Friday, December 6, 2019

Who are 'The Arabists'?

I went familiar with the writings of Robert D. Kaplan through his Balkan travelogue Balkan Ghosts - part of it I translated for a feuilleton published by a newspaper I was working on, in a time when the Balkans were on interest, although deeply misunderstood - which I've largely found relativistic, sensationalist and written in a very simplistic way. It rather has the style of blog posts, at a time when there were no blogs around, written fast, to cater an audience hunger for colourful descriptions and easy explanations of century-long conflicts. Those were the times...
Kaplan is a favorite of many South-Eastern European leaders who happily invited for an insightful chat, especially when they hope to have their name mentioned in his next travelogue, wrote also about South-Eastern Asia and went embedded with US troops in Iraq. He has the knowledge and the right connections for obtaining direct reliable information but don't expect his writings to be academically insightful. You might get the shape of things, but the content must be filled with something different if looking for a solid picture.
About The Arabists, which traces the roots of the Foreign Services elites in the Middle East, I had no idea it exists, until browsing a collection of books about this part of the world. The book was written at the end of the 1980s and republished. What is fantastic about this book is the big number of references and interviews regarding various diplomatic appointees in various positions in the Middle East. Not few of them were children of methodist protestant missionaries sent by their churches to converts Arab populations to Christianism in the 18th-19th century. In some places, like in what used to be called the 'big Syria', which included Lebanon of today, those missionaries clashed with the French representatives represented by the Catholic Church. Children of those missionaries were eventually born in the Middle East, spoke Arabic, returned in the State and were included in the white Protestant elites. They entered the Foreign Service but eventually their interest decreased and went to explore other 'exotic' part of the world, like Africa.

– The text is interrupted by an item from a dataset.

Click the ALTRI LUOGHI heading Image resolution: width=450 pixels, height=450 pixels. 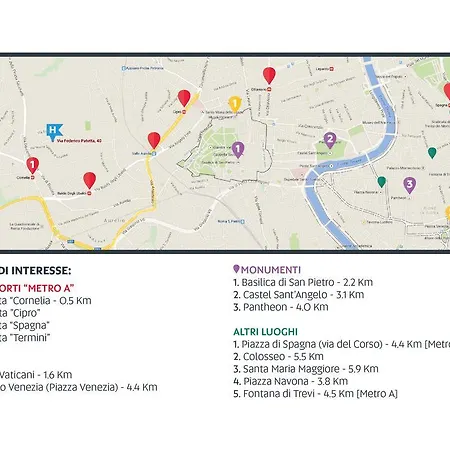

The Protestant religious activism shaped at a great extent the political activism and Arab nationalism, including through the university network created, such as the American Universities - in Lebanon and Cairo, that still remain important institutions of high education in this part of the world. Americans themselves prefer to study there for a full immersion into the elitist version of the local societies and for improving the language. The intellectual life was developed under the Protestant spell. For instance, the first Arabic printing press in Syria was brought by American missionaries to Beirut from Malta in 1834. 
But who really are those 'Arabists'. According to Robert D. Kaplan since the early 1950s onwards, there were two definitions that will exist side by side. One, for the use of the Foreign Service and the Protestant missionaries, referred to 'someone who spoke Arabic well and had substantial living experience in the Arab world'. The other one, public and according to the author embraced by the 'Jewish public' was: 'Someone who loved Arabs, often because he hated Jews'. The latter acception prevailed sometimes in the US diplomatic approaches to the Middle East peace process, including through the policies of the American embassy in Tel Aviv - very knowledgeable in Arab affairs, speaking the language, but not Hebrew (which is spoken in only one country, anyway). I might add that the current pathos of the US administration towards Israel is often based also on a religious basis, the neo-evangelical missionarism which is equally toxic and anti-Semitic in its origin.
However, that 'love' for the Arabic speaking realm has some limits, many of them. It did not have the state-building outreach of the Brits - who, like Lawrence of Arabia or Gertrude Bell were genuinely believing that they can change the course of events and the geopolitical configuration of the region. Many were just too desillusioned with their Western bubble and were looking for an exotic connection to the outside world. They pretended not only to 'understand the Arabs' but they assumed that their disgust toward the unreliable political elites and corruption would in fact help the local societies to change. More often those diplomats chose to change their location when apparently things were not following their designs.
Following the end of the Cold War, when the local - especially Republican - American elites lost their grasp of the realities as the binary US/Russia (which generously got involved in the elite building in many places in the Middle East, Syria being one of them) conflict ceased to exist. The life of the Arabists fell the victim of the 'rampant shallowness and careerism and the sterilization of embassy life. The Foreign Service, after all, mirrors the society from which it draws it recruits, and these recruits are consumed with status and advancement and less concerned with the subject of their expertise that their predecessors were'. 
Robert D. Kaplan avoids making any conclusion. But it is enough to read only for one day the flows of news regarding America's adventures in the Middle East to see how low the standards sunk. It can't get any lower.